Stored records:
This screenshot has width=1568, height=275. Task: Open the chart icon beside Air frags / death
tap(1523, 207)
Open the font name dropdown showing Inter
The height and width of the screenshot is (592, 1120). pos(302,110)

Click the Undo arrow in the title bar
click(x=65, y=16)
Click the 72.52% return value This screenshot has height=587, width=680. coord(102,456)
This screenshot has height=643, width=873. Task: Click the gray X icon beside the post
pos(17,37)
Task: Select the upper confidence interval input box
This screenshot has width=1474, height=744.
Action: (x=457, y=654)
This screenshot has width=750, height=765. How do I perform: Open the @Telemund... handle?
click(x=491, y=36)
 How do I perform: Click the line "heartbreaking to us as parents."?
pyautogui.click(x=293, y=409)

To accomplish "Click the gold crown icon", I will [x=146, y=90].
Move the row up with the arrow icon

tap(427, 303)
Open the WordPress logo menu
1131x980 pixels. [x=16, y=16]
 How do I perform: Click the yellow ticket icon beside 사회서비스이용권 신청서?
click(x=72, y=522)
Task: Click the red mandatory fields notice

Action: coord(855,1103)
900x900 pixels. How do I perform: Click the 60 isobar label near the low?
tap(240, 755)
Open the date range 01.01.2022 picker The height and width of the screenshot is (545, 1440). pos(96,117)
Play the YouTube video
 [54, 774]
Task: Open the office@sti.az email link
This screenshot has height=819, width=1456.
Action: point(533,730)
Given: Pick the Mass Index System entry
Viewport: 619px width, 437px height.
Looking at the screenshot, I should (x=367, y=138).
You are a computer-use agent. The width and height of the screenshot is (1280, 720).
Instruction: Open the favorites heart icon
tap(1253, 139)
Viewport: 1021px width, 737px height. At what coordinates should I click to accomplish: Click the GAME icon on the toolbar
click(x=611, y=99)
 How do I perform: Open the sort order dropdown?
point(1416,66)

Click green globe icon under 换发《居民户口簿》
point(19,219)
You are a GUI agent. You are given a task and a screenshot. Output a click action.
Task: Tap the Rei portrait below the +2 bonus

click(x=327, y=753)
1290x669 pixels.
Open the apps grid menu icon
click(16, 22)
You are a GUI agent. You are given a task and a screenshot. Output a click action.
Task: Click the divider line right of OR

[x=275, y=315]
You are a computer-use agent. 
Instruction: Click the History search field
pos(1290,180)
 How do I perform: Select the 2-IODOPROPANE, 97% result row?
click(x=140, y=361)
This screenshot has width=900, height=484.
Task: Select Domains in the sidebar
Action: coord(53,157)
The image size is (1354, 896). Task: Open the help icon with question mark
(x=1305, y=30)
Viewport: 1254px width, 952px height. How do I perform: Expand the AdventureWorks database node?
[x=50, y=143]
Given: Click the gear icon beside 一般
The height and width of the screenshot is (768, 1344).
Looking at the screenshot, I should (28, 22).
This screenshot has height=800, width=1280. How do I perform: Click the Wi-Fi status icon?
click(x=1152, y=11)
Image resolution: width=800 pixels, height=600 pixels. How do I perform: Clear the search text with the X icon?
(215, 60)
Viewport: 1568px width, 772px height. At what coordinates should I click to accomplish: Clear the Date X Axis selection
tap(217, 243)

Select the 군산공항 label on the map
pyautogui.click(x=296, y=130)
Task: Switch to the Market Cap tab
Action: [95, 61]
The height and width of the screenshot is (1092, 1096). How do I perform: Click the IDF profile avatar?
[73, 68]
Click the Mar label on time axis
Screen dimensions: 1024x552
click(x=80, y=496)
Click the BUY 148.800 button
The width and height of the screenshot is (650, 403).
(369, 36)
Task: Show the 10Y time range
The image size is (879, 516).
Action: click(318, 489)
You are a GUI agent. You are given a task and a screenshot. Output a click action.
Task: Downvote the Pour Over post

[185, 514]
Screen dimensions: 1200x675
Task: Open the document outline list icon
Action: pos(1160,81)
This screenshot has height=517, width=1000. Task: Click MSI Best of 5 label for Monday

Work order = Would you repeat each of the records above exactly?

Response =
This screenshot has width=1568, height=275. Task: Open the chart icon beside Air frags / death
tap(1523, 207)
Open the font name dropdown showing Inter
The height and width of the screenshot is (592, 1120). pos(302,110)

Click the Undo arrow in the title bar
click(x=65, y=16)
Click the 72.52% return value This screenshot has height=587, width=680. coord(102,456)
This screenshot has height=643, width=873. Task: Click the gray X icon beside the post
pos(17,37)
Task: Select the upper confidence interval input box
This screenshot has width=1474, height=744.
Action: (x=457, y=654)
This screenshot has width=750, height=765. How do I perform: Open the @Telemund... handle?
click(x=491, y=36)
 How do I perform: Click the line "heartbreaking to us as parents."?
pyautogui.click(x=293, y=409)

To accomplish "Click the gold crown icon", I will [x=146, y=90].
Move the row up with the arrow icon

tap(427, 303)
Open the WordPress logo menu
1131x980 pixels. [x=16, y=16]
 How do I perform: Click the yellow ticket icon beside 사회서비스이용권 신청서?
click(x=72, y=522)
Task: Click the red mandatory fields notice

Action: coord(855,1103)
900x900 pixels. How do I perform: Click the 60 isobar label near the low?
tap(240, 755)
Open the date range 01.01.2022 picker The height and width of the screenshot is (545, 1440). pos(96,117)
Play the YouTube video
 [54, 774]
Task: Open the office@sti.az email link
This screenshot has height=819, width=1456.
Action: point(533,730)
Given: Pick the Mass Index System entry
Viewport: 619px width, 437px height.
Looking at the screenshot, I should (x=367, y=138).
You are a computer-use agent. The width and height of the screenshot is (1280, 720).
Instruction: Open the favorites heart icon
tap(1253, 139)
Viewport: 1021px width, 737px height. At what coordinates should I click to accomplish: Click the GAME icon on the toolbar
click(x=611, y=99)
 How do I perform: Open the sort order dropdown?
point(1416,66)

Click green globe icon under 换发《居民户口簿》
point(19,219)
You are a GUI agent. You are given a task and a screenshot. Output a click action.
Task: Tap the Rei portrait below the +2 bonus

click(x=327, y=753)
1290x669 pixels.
Open the apps grid menu icon
click(16, 22)
You are a GUI agent. You are given a task and a screenshot. Output a click action.
Task: Click the divider line right of OR

[x=275, y=315]
You are a computer-use agent. 
Instruction: Click the History search field
pos(1290,180)
 How do I perform: Select the 2-IODOPROPANE, 97% result row?
click(x=140, y=361)
This screenshot has width=900, height=484.
Task: Select Domains in the sidebar
Action: coord(53,157)
The image size is (1354, 896). Task: Open the help icon with question mark
(x=1305, y=30)
Viewport: 1254px width, 952px height. How do I perform: Expand the AdventureWorks database node?
[x=50, y=143]
Given: Click the gear icon beside 一般
The height and width of the screenshot is (768, 1344).
Looking at the screenshot, I should (28, 22).
This screenshot has height=800, width=1280. How do I perform: Click the Wi-Fi status icon?
click(x=1152, y=11)
Image resolution: width=800 pixels, height=600 pixels. How do I perform: Clear the search text with the X icon?
(215, 60)
Viewport: 1568px width, 772px height. At what coordinates should I click to accomplish: Clear the Date X Axis selection
tap(217, 243)

Select the 군산공항 label on the map
pyautogui.click(x=296, y=130)
Task: Switch to the Market Cap tab
Action: [95, 61]
The height and width of the screenshot is (1092, 1096). How do I perform: Click the IDF profile avatar?
[73, 68]
Click the Mar label on time axis
Screen dimensions: 1024x552
click(x=80, y=496)
Click the BUY 148.800 button
The width and height of the screenshot is (650, 403).
(369, 36)
Task: Show the 10Y time range
The image size is (879, 516).
Action: click(318, 489)
You are a GUI agent. You are given a task and a screenshot. Output a click action.
Task: Downvote the Pour Over post

[185, 514]
Screen dimensions: 1200x675
Task: Open the document outline list icon
Action: pos(1160,81)
This screenshot has height=517, width=1000. Task: Click MSI Best of 5 label for Monday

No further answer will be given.